Millions were watching again on TV and as usual I was there with Uncle Joe at ringside in London.
Mike was well ahead going into the 11th round when Chris mounted a comeback but Mike fought back and knocked him down near the end of the round.
The funny thing was though that the referee didn’t count. Then Chris got up and landed a big uppercut and knocked Mike down at the end of the round. Mike came out for the 12th round but he didn’t look right and the referee quickly stopped the fight.
We were very disappointed because Mike was winning the fight when it was stopped but we had no idea how badly hurt he was.
We made our way to the changing rooms and when I saw him come in on a stretcher I knew how bad it was.
Uncle Joe and I went to St Bartholomew’s Hospital with Mike – he was in a coma! After 29 professional fights and at the age of 26 his boxing career was over and he was fighting for his life. They operated to remove two blood clots on Mike’s brain.
The hospital gave us a room and I spent all my time at there along with Uncle Joe and Lyn, another good friend of Michael’s, who he had known for a long time. We lived in the hospital.
I tried to do what I could. I talked to him. Preyed for him. We were there night and day and there were visitors all the time. I gave him pillow cases and pyjamas from home and made all his food for him with my liquidiser. He never ate hospital food, I made everything for him. I wiped his face with a sponge and held his hand all the time. We just willed him to come out of it but he stayed in the coma.
Every day the newspapers and the TV carried the story, day after day. And it was always quite bleak because Mike never showed any signs of coming out of the coma.
Then after 40 days Mike flicked his eyes. Uncle Joe saw it and rushed to my room in the hospital to tell me. My boy was fighting back, at last.
Muhammad Ali came to visit him and that inspired Mike a lot.
At first the only way we could communicate was by talking and asking him to blink in response.
It took years for him to recover to the point where he is now. He has come from a long, long way back. Like a little baby he has had to learn everything again.
He had to learn to do everything including even eating. Everything you would do for a baby you would have to do for Michael.
He is paralysed on the left side and now he can walk because he is determined to be independent. It took him years to walk again but he did it. Then three years ago he did the London marathon – it took him seven days but he did it and that tells you everything about Mike’s iron will power.

» **What the task asks**:
Please carry the account of Mike's injury and recovery above forward from its last sentence.

» **Available data**:
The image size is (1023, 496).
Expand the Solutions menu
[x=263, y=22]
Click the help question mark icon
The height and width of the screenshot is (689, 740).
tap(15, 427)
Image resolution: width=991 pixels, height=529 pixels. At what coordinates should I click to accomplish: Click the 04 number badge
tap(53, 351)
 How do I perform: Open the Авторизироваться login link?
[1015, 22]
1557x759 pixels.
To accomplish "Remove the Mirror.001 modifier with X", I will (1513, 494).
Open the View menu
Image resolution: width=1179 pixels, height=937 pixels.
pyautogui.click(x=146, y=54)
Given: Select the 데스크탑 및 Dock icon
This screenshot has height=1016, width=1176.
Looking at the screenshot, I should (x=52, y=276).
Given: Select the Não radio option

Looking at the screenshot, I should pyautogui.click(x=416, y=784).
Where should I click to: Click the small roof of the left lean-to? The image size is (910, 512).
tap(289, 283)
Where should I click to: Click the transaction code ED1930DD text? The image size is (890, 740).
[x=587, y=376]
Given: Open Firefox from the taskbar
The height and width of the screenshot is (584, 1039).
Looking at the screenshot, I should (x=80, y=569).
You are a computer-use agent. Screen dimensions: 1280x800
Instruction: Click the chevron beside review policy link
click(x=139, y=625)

» **Response to the exercise**:
And he has learned to talk again.
The hospital staff were brilliant and they never gave up.
We owe so much to his surgeon Mr Peter Hamlyn and the rest of the team.
Mike and I have never blamed Chris for what happened. We both know it could have been Chris who got hurt and Mike and Chris are still good friends.
But it grieves me to think about what my son has gone through. Particularly learning to walk again and the pain he had to go through. I cannot talk about it too much. It is too difficult. But Mike has accepted it because he is a good man with no bitterness. If he had not taken it the way he has I could not have coped. He has helped me. The way he has dealt with it has made me more proud of him than I was when he was fighting.
With Mike I give God thanks because he could have taken it harder. But thank God he doesn’t dwell on it. But when I see where he was – he was fit and strong he was – and where he is now, it is upsetting sometimes.
But mostly Mike is cheerful. Sometimes he sits and thinks but there is no bitterness. He amazes me to be honest. If he had taken it any other way I don’t think I could have coped. I think it is the gentle side of his nature, the lack of bitterness, the soft side of his nature that was so obvious as a little boy, that helps him so much now.
He is very busy and does a lot of work for charity particularly the Teenage Cancer Trust of which he is a patron and the Brain & Spine Foundation.
He has a great sense of humour and he has us all laughing.
He is busier and more active than he has ever been and he comes to visit me all the time. He is a wonderful son.